- **Assigned task A**:
Transcribe the passage of the essay on Brittney Griner from "Basketball is not" to "for women’s rights.".
- **Assigned task B**:
Condense the paragraph of the essay on Brittney Griner that opens with "Brittney, herself, has been one of the more vocal players" into a short bulleted list that keeps its main points.

Protecting Black Women Includes Protecting Brittney Griner
Brittney Griner has probably played the best basketball of her career this season. Still, that hasn’t stopped the parade of idiots from harassing her in ways that are very misogynistic, homophobic and racist.
What boggles my mind is the stream of endless attacks coming from Black men who purport to “protect Black women,” but lean into attacking this particular Black woman who doesn’t meet their unrealistic standards of femininity. This is the type of hypocritical bullshit seen daily on social media and in the press.
Brittney doesn’t owe you anything and the jokes about her as a woman aren’t just jokes. They are hurtful, they are cruel and wreak of small “d” energy. If her height is what intimidates you, then you have short man energy, too. As a Black woman who writes, I deal with racism and misogynistic attacks because my work triggered some man, so I feel her struggle in my soul.
It has never really been about her femininity. It’s about you, your insecurities and a toxic masculinity that is rooted in white supremacy. Black women don’t have time to deal with your issues when we are too busy trying to save a world that often excludes us and shows no deference towards our pain.
Unsettling to me, too, is that many Black men have fallen down this rabbit hole of disrespect toward Brittney— especially when they have Black mothers, daughters, wives, sisters and others in their lives. When the world looks down on Black men, it is Black women who lift you up. But, many behave as if their support of us is something that is an option based upon what we give for men to gaze at in return (like wanting the WNBA to change their uniforms so that you can gawk at their bodies instead of watching them play the game).
Most don’t even realize that Black Lives Matter was founded by three Black queer women who were trying to save the lives of all Black people, but it was co-opted by Black men. Meanwhile there are Black women, including Black trans women, who are also being murdered out here in these streets.
Basketball is not just a man’s sport and the majority of the women in the league are Black women. The league as a whole did more to support the Black Lives Matter movement than any other sports league. They continue this work in their advocacy for women’s rights.
Brittney, herself, has been one of the more vocal players on many of these issues. She has used her platform wisely and opened up parts of her private life to the world, not for the purpose of expanding her celebrity, but to help. Some have used this openness as an avenue through which they antagonize and ridicule her, thinking that her celebrity is enough to protect her. It is not. If anything, it makes her more vulnerable to attacks on her femininity, her skills as a baller, her appearance and her life as whole.

- **Stored data entries**:
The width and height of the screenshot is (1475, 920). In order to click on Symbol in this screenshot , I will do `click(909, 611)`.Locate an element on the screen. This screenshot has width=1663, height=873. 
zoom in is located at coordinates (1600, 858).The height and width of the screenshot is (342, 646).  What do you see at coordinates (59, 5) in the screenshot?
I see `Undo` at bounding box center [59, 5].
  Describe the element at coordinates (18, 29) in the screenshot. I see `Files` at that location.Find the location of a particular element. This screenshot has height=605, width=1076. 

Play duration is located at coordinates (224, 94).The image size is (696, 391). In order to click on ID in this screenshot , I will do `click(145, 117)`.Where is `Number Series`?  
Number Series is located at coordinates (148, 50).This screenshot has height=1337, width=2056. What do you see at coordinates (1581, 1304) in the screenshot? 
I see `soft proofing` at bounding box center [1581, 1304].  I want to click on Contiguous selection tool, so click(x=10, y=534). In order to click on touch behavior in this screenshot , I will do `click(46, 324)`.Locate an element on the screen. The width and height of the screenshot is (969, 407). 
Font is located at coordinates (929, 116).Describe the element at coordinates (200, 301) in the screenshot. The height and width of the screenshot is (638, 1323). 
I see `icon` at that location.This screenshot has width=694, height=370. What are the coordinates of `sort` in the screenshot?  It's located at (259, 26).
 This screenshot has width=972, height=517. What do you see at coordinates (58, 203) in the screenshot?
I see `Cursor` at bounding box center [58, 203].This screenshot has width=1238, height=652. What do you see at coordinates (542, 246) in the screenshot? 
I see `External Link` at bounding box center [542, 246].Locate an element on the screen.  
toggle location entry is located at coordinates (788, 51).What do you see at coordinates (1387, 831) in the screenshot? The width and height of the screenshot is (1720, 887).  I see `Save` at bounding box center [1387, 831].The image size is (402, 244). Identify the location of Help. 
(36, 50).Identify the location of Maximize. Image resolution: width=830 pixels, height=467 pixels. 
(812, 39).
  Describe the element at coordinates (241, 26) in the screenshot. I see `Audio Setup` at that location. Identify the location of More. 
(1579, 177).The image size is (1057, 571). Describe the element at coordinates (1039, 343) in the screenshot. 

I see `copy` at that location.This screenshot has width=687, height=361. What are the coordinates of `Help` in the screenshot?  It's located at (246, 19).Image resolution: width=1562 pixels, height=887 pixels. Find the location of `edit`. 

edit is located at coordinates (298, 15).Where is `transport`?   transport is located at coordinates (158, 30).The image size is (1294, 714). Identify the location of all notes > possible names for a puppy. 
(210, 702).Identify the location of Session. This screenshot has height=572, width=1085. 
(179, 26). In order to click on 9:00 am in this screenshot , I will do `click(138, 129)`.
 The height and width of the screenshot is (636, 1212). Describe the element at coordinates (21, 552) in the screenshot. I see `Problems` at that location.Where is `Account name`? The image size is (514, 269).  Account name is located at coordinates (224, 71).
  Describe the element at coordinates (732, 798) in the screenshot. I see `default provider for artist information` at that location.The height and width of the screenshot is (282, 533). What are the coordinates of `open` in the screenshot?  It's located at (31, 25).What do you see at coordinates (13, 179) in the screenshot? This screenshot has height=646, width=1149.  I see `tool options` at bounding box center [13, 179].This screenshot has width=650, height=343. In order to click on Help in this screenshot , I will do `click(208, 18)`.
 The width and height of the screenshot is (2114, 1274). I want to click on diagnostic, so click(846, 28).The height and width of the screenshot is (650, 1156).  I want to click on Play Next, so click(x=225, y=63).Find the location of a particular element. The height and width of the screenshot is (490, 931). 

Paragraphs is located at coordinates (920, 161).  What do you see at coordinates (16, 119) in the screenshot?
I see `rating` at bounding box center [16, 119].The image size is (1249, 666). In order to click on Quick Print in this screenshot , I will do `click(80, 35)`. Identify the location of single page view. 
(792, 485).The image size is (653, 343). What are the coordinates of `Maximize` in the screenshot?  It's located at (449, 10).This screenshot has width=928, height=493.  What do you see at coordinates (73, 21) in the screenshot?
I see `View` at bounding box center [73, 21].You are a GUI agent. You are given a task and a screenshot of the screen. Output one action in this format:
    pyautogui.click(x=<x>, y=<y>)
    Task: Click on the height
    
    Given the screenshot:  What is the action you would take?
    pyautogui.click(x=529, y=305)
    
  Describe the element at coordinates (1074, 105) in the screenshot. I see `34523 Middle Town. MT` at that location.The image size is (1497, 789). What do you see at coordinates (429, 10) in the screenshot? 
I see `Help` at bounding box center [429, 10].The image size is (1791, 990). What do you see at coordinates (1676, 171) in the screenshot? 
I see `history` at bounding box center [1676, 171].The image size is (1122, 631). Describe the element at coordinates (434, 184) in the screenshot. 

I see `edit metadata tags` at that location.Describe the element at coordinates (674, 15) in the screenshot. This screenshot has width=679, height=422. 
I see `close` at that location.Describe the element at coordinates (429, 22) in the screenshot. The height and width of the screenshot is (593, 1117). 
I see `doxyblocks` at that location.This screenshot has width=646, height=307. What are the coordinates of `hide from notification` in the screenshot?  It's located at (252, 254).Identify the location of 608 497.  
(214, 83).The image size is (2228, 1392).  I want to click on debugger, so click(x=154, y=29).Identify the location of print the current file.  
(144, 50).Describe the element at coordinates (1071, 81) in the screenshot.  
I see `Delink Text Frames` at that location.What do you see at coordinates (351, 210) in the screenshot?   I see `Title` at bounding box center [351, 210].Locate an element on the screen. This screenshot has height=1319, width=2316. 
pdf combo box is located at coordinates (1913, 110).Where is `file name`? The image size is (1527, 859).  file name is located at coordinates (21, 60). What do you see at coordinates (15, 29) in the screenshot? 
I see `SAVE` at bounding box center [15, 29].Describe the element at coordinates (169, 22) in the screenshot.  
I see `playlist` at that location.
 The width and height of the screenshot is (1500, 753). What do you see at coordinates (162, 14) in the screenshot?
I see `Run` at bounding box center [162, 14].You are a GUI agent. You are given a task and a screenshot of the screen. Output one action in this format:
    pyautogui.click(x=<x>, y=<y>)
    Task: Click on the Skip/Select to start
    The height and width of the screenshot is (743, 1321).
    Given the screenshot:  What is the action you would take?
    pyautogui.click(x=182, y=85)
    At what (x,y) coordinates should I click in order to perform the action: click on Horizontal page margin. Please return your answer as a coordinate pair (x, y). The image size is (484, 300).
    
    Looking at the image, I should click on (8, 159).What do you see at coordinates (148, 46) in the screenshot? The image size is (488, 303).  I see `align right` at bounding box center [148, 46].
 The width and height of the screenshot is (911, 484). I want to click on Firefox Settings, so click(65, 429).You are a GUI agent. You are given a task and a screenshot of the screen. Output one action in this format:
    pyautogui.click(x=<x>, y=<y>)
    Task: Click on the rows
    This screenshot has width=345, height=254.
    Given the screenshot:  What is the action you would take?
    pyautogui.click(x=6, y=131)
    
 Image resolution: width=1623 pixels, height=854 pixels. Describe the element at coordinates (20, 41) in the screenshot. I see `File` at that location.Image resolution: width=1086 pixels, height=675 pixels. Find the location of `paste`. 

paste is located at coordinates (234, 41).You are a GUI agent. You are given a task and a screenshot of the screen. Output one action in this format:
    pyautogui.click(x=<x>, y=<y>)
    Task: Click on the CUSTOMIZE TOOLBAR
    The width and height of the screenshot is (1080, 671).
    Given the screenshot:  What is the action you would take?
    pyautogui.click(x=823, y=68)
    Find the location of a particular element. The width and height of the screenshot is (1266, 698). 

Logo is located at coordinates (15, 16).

- **Exercise result A**:
Basketball is not just a man’s sport and the majority of the women in the league are Black women. The league as a whole did more to support the Black Lives Matter movement than any other sports league. They continue this work in their advocacy for women’s rights.

- **Exercise result B**:
- Griner has been one of the more vocal players on these issues.
- She has used her platform wisely and opened parts of her private life to the world to help, not to grow her celebrity.
- Some have used this openness to antagonize and ridicule her, thinking her celebrity protects her.
- It does not. It makes her more vulnerable to attacks on her femininity, her basketball skills, her appearance and her life as a whole.